___ Data supplied

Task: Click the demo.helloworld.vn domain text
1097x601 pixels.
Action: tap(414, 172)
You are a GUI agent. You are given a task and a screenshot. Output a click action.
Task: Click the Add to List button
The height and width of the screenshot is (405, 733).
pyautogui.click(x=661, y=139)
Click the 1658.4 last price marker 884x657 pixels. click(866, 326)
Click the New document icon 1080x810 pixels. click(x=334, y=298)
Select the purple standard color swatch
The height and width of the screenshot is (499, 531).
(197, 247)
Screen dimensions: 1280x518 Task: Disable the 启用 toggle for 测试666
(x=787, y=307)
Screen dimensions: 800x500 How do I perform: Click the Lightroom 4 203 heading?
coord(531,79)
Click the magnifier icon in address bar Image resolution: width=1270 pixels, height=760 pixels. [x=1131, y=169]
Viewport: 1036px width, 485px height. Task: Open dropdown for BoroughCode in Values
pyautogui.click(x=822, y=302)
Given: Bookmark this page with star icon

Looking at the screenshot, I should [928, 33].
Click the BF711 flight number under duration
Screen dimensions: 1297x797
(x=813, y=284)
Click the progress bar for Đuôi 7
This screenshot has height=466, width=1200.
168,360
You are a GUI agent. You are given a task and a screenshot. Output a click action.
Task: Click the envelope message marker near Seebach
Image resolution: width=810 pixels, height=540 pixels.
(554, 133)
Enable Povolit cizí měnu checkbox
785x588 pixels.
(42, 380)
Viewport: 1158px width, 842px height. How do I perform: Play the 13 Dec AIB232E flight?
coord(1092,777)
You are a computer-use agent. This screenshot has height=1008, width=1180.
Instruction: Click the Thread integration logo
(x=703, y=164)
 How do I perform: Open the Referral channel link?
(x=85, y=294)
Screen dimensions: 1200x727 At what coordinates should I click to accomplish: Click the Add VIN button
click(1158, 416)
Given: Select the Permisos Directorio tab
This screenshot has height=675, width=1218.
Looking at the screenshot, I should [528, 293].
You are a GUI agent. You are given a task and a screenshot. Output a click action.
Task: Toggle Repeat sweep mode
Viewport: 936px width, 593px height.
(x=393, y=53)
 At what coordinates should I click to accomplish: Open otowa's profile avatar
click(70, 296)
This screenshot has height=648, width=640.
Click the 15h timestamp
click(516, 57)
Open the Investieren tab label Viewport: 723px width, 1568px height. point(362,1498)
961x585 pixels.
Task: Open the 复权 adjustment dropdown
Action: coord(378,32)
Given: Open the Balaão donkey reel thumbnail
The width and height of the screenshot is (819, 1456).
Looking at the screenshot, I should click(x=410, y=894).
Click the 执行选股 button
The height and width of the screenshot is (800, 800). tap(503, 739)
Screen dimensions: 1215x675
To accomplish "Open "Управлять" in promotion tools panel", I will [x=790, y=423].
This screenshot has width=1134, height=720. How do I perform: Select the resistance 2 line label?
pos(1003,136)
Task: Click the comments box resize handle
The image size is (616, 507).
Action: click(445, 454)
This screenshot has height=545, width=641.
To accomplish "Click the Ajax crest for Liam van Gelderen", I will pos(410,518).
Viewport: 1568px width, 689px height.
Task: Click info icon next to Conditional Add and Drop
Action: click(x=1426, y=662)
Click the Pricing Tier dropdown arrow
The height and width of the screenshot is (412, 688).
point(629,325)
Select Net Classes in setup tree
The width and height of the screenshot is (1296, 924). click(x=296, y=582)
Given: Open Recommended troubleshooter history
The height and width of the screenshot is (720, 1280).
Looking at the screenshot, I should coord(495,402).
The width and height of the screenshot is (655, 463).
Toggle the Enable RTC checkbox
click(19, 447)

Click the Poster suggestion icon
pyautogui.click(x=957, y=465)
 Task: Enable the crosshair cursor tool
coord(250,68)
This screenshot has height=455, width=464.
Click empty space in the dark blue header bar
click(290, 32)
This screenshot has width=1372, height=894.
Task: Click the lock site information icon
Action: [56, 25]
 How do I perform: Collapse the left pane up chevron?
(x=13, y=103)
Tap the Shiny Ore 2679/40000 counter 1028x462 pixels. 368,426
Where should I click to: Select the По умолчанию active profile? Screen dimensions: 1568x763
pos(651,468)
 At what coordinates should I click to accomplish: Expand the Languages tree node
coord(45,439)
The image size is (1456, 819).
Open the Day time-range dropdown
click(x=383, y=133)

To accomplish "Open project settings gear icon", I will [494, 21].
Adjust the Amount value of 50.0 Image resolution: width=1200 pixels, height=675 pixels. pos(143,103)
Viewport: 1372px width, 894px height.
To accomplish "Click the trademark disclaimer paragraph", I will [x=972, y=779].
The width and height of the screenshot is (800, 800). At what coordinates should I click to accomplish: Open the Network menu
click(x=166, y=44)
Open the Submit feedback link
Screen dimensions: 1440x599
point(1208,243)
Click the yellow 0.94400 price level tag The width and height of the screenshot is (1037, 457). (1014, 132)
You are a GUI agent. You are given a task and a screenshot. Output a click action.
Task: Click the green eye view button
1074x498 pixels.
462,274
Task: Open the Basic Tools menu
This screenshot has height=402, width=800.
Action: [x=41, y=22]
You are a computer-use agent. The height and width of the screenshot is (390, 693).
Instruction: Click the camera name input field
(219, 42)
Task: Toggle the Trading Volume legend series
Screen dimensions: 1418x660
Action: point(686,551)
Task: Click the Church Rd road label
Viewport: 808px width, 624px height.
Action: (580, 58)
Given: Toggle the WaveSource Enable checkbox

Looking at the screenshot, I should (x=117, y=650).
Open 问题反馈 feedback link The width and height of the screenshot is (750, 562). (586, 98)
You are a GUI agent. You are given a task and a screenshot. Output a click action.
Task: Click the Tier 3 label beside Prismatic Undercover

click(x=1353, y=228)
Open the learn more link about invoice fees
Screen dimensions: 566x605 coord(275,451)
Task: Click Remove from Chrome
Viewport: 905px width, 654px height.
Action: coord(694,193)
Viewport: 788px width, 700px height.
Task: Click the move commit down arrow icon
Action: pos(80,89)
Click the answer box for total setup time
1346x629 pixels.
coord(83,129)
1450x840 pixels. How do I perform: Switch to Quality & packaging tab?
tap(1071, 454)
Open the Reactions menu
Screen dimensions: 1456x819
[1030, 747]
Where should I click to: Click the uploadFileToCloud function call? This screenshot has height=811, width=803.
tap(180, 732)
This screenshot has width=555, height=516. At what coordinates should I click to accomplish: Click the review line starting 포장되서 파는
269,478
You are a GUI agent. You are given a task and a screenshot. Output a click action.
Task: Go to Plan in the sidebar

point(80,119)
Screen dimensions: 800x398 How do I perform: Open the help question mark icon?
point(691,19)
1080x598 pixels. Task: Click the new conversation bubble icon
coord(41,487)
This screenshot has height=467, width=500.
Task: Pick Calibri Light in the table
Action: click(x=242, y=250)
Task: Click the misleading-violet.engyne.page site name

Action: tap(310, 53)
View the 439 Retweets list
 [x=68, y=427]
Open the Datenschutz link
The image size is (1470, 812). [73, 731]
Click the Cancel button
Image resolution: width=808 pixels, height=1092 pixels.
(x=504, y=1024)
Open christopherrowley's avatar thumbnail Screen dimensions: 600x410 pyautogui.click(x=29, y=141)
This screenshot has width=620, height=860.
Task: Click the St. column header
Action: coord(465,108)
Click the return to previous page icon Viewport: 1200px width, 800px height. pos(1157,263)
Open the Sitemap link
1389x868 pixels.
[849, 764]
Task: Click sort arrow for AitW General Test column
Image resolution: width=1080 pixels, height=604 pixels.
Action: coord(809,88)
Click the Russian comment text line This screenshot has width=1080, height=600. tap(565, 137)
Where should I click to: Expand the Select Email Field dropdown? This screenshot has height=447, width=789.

______

-- Description of the task --
Your answer should be the data above, retyped in full and unaltered.

-- Response --
Task: Click the demo.helloworld.vn domain text
1097x601 pixels.
Action: tap(414, 172)
You are a GUI agent. You are given a task and a screenshot. Output a click action.
Task: Click the Add to List button
The height and width of the screenshot is (405, 733).
pyautogui.click(x=661, y=139)
Click the 1658.4 last price marker 884x657 pixels. click(866, 326)
Click the New document icon 1080x810 pixels. click(x=334, y=298)
Select the purple standard color swatch
The height and width of the screenshot is (499, 531).
(197, 247)
Screen dimensions: 1280x518 Task: Disable the 启用 toggle for 测试666
(x=787, y=307)
Screen dimensions: 800x500 How do I perform: Click the Lightroom 4 203 heading?
coord(531,79)
Click the magnifier icon in address bar Image resolution: width=1270 pixels, height=760 pixels. [x=1131, y=169]
Viewport: 1036px width, 485px height. Task: Open dropdown for BoroughCode in Values
pyautogui.click(x=822, y=302)
Given: Bookmark this page with star icon

Looking at the screenshot, I should [928, 33].
Click the BF711 flight number under duration
Screen dimensions: 1297x797
(x=813, y=284)
Click the progress bar for Đuôi 7
This screenshot has height=466, width=1200.
168,360
You are a GUI agent. You are given a task and a screenshot. Output a click action.
Task: Click the envelope message marker near Seebach
Image resolution: width=810 pixels, height=540 pixels.
(554, 133)
Enable Povolit cizí měnu checkbox
785x588 pixels.
(42, 380)
Viewport: 1158px width, 842px height. How do I perform: Play the 13 Dec AIB232E flight?
coord(1092,777)
You are a computer-use agent. This screenshot has height=1008, width=1180.
Instruction: Click the Thread integration logo
(x=703, y=164)
 How do I perform: Open the Referral channel link?
(x=85, y=294)
Screen dimensions: 1200x727 At what coordinates should I click to accomplish: Click the Add VIN button
click(1158, 416)
Given: Select the Permisos Directorio tab
This screenshot has height=675, width=1218.
Looking at the screenshot, I should [528, 293].
You are a GUI agent. You are given a task and a screenshot. Output a click action.
Task: Toggle Repeat sweep mode
Viewport: 936px width, 593px height.
(x=393, y=53)
 At what coordinates should I click to accomplish: Open otowa's profile avatar
click(70, 296)
This screenshot has height=648, width=640.
Click the 15h timestamp
click(516, 57)
Open the Investieren tab label Viewport: 723px width, 1568px height. point(362,1498)
961x585 pixels.
Task: Open the 复权 adjustment dropdown
Action: coord(378,32)
Given: Open the Balaão donkey reel thumbnail
The width and height of the screenshot is (819, 1456).
Looking at the screenshot, I should click(x=410, y=894).
Click the 执行选股 button
The height and width of the screenshot is (800, 800). tap(503, 739)
Screen dimensions: 1215x675
To accomplish "Open "Управлять" in promotion tools panel", I will [x=790, y=423].
This screenshot has width=1134, height=720. How do I perform: Select the resistance 2 line label?
pos(1003,136)
Task: Click the comments box resize handle
The image size is (616, 507).
Action: click(445, 454)
This screenshot has height=545, width=641.
To accomplish "Click the Ajax crest for Liam van Gelderen", I will pos(410,518).
Viewport: 1568px width, 689px height.
Task: Click info icon next to Conditional Add and Drop
Action: click(x=1426, y=662)
Click the Pricing Tier dropdown arrow
The height and width of the screenshot is (412, 688).
point(629,325)
Select Net Classes in setup tree
The width and height of the screenshot is (1296, 924). click(x=296, y=582)
Given: Open Recommended troubleshooter history
The height and width of the screenshot is (720, 1280).
Looking at the screenshot, I should coord(495,402).
The width and height of the screenshot is (655, 463).
Toggle the Enable RTC checkbox
click(19, 447)

Click the Poster suggestion icon
pyautogui.click(x=957, y=465)
 Task: Enable the crosshair cursor tool
coord(250,68)
This screenshot has height=455, width=464.
Click empty space in the dark blue header bar
click(290, 32)
This screenshot has width=1372, height=894.
Task: Click the lock site information icon
Action: [56, 25]
 How do I perform: Collapse the left pane up chevron?
(x=13, y=103)
Tap the Shiny Ore 2679/40000 counter 1028x462 pixels. 368,426
Where should I click to: Select the По умолчанию active profile? Screen dimensions: 1568x763
pos(651,468)
 At what coordinates should I click to accomplish: Expand the Languages tree node
coord(45,439)
The image size is (1456, 819).
Open the Day time-range dropdown
click(x=383, y=133)

To accomplish "Open project settings gear icon", I will [494, 21].
Adjust the Amount value of 50.0 Image resolution: width=1200 pixels, height=675 pixels. pos(143,103)
Viewport: 1372px width, 894px height.
To accomplish "Click the trademark disclaimer paragraph", I will [x=972, y=779].
The width and height of the screenshot is (800, 800). At what coordinates should I click to accomplish: Open the Network menu
click(x=166, y=44)
Open the Submit feedback link
Screen dimensions: 1440x599
point(1208,243)
Click the yellow 0.94400 price level tag The width and height of the screenshot is (1037, 457). (1014, 132)
You are a GUI agent. You are given a task and a screenshot. Output a click action.
Task: Click the green eye view button
1074x498 pixels.
462,274
Task: Open the Basic Tools menu
This screenshot has height=402, width=800.
Action: [x=41, y=22]
You are a computer-use agent. The height and width of the screenshot is (390, 693).
Instruction: Click the camera name input field
(219, 42)
Task: Toggle the Trading Volume legend series
Screen dimensions: 1418x660
Action: point(686,551)
Task: Click the Church Rd road label
Viewport: 808px width, 624px height.
Action: (580, 58)
Given: Toggle the WaveSource Enable checkbox

Looking at the screenshot, I should (x=117, y=650).
Open 问题反馈 feedback link The width and height of the screenshot is (750, 562). (586, 98)
You are a GUI agent. You are given a task and a screenshot. Output a click action.
Task: Click the Tier 3 label beside Prismatic Undercover

click(x=1353, y=228)
Open the learn more link about invoice fees
Screen dimensions: 566x605 coord(275,451)
Task: Click Remove from Chrome
Viewport: 905px width, 654px height.
Action: coord(694,193)
Viewport: 788px width, 700px height.
Task: Click the move commit down arrow icon
Action: pos(80,89)
Click the answer box for total setup time
1346x629 pixels.
coord(83,129)
1450x840 pixels. How do I perform: Switch to Quality & packaging tab?
tap(1071, 454)
Open the Reactions menu
Screen dimensions: 1456x819
[1030, 747]
Where should I click to: Click the uploadFileToCloud function call? This screenshot has height=811, width=803.
tap(180, 732)
This screenshot has width=555, height=516. At what coordinates should I click to accomplish: Click the review line starting 포장되서 파는
269,478
You are a GUI agent. You are given a task and a screenshot. Output a click action.
Task: Go to Plan in the sidebar

point(80,119)
Screen dimensions: 800x398 How do I perform: Open the help question mark icon?
point(691,19)
1080x598 pixels. Task: Click the new conversation bubble icon
coord(41,487)
This screenshot has height=467, width=500.
Task: Pick Calibri Light in the table
Action: click(x=242, y=250)
Task: Click the misleading-violet.engyne.page site name

Action: tap(310, 53)
View the 439 Retweets list
 [x=68, y=427]
Open the Datenschutz link
The image size is (1470, 812). [73, 731]
Click the Cancel button
Image resolution: width=808 pixels, height=1092 pixels.
(x=504, y=1024)
Open christopherrowley's avatar thumbnail Screen dimensions: 600x410 pyautogui.click(x=29, y=141)
This screenshot has width=620, height=860.
Task: Click the St. column header
Action: coord(465,108)
Click the return to previous page icon Viewport: 1200px width, 800px height. pos(1157,263)
Open the Sitemap link
1389x868 pixels.
[849, 764]
Task: Click sort arrow for AitW General Test column
Image resolution: width=1080 pixels, height=604 pixels.
Action: coord(809,88)
Click the Russian comment text line This screenshot has width=1080, height=600. tap(565, 137)
Where should I click to: Expand the Select Email Field dropdown? This screenshot has height=447, width=789.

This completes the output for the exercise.